Specifically, ASIC called out crypto-based options, futures, leveraged tokens and binary options.

The regulator said that a number of Australian consumers have experienced “significant” losses due to excessive leverage, platform outages, or unfair liquidations on unlicensed platforms.

“Dealing with licensed entities ensures that you have the benefit of specific obligations and investor protections imposed on these entities under the Corporations Act, that would not be applicable to an unlicensed provider,” ASIC reminded investors. 

ASIC’s comments come at a time when a gulf between the popularity of speculative crypto-based financial products and services is on the rise. 

Recent data released by Bybt has suggested that the open-interest market for bitcoin has doubled from a yearly low of $3.63 billion in June to a high of $7.85 billion in August. 

Despite these trends, many regulators have yet to formally consider the role that crypto derivatives might play in the future of the market. 

In many jurisdictions, including Australia, local regulators remain hesitant.

Calling attention to a lack of regulation around crypto custodianship in a Senate hearing earlier this month, Independent Reserve chief executive Adrian Przelozny warned that the absence of regulation could lead to real dangers. 

“There will come a time where one of the participants makes a mistake, they don’t have the correct controls in place, and something bad happens,” he warned.

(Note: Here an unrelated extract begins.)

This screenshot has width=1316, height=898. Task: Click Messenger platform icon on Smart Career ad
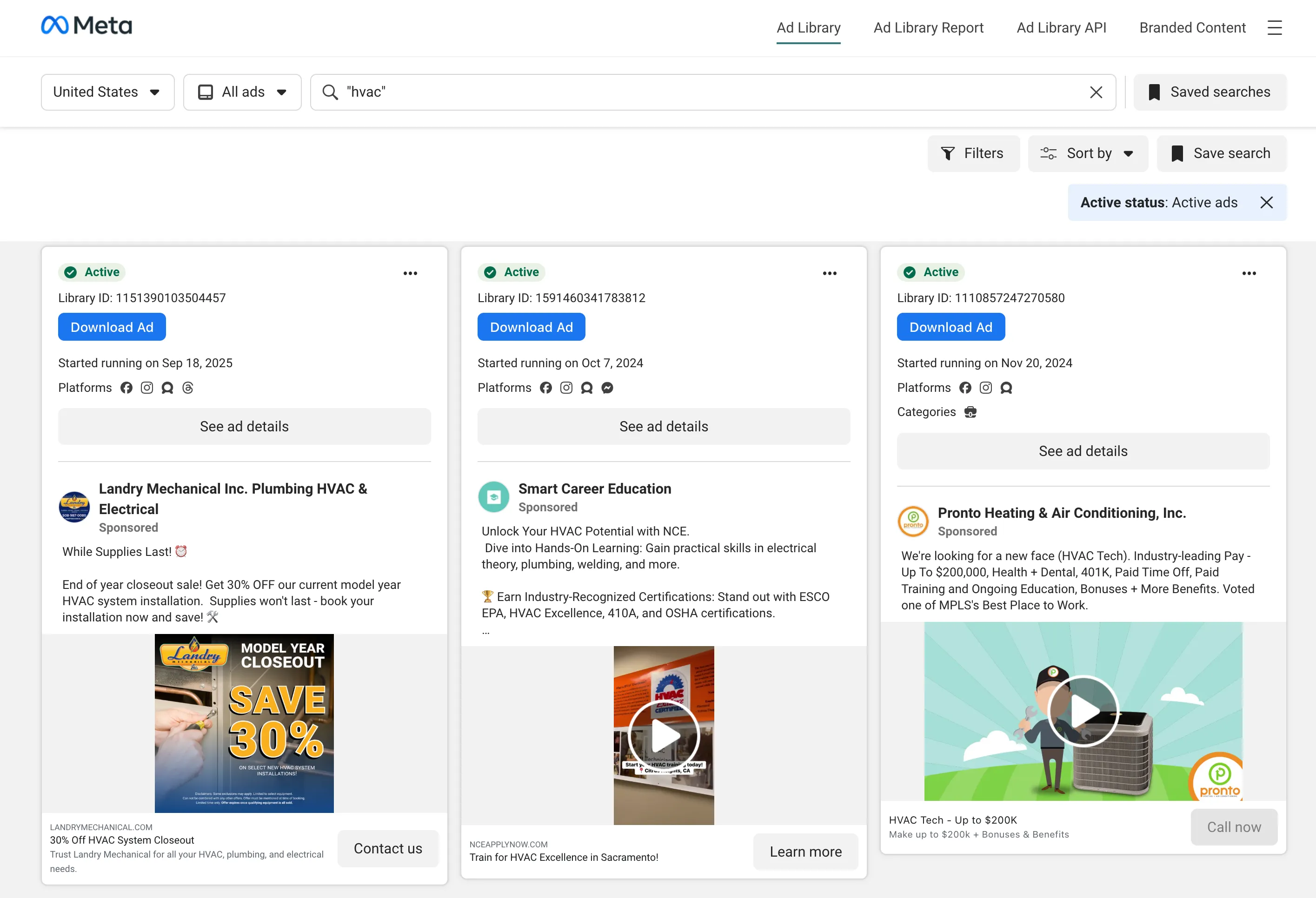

Mr Przelozny said the absence of clear rules in this space has forced customers to rely on exchanges and custodians to “do the right thing”.

However, to date, this lax approach has bred an ecosystem in which the gamification of high-risk crypto asset trades is commonplace.

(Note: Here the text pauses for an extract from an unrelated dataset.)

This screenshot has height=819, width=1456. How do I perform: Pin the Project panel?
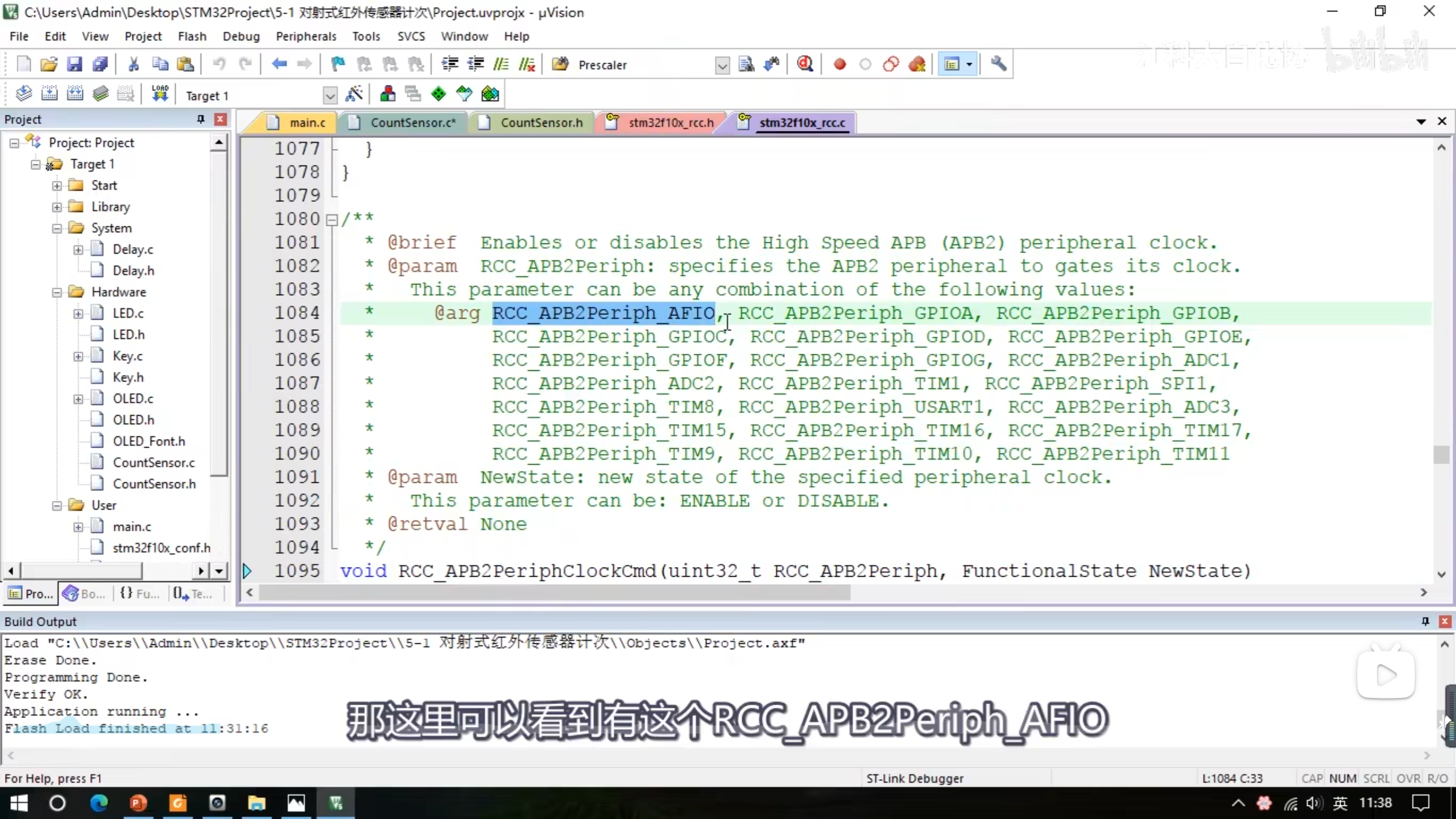pos(200,119)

Speaking to InvestorDaily sister brand nestegg earlier this year, associate professor of finance at Macquarie University Sean Foley drew attention to ways in which international crypto exchanges like Binance combine gamification with high-risk derivatives.

Investors are able to speculate on whether the price of bitcoin will go up or down at a fraction of what it would cost to buy low and sell high via a traditional spot exchange. 

However, the potential risk is also much greater here. Much like contract-for-difference trading, it doesn’t take much for an investor to lose their entire investment.

These are exactly the type of financial instruments that have ASIC concerned, and Mr Foley said that investors should be wary of unrealistic expectations when considering them.

“I think with things like GameStop, you know, we’ve started to see a generation of traders who really are looking for assets that can turn $10,000 into a house deposit overnight,” Mr Foley said.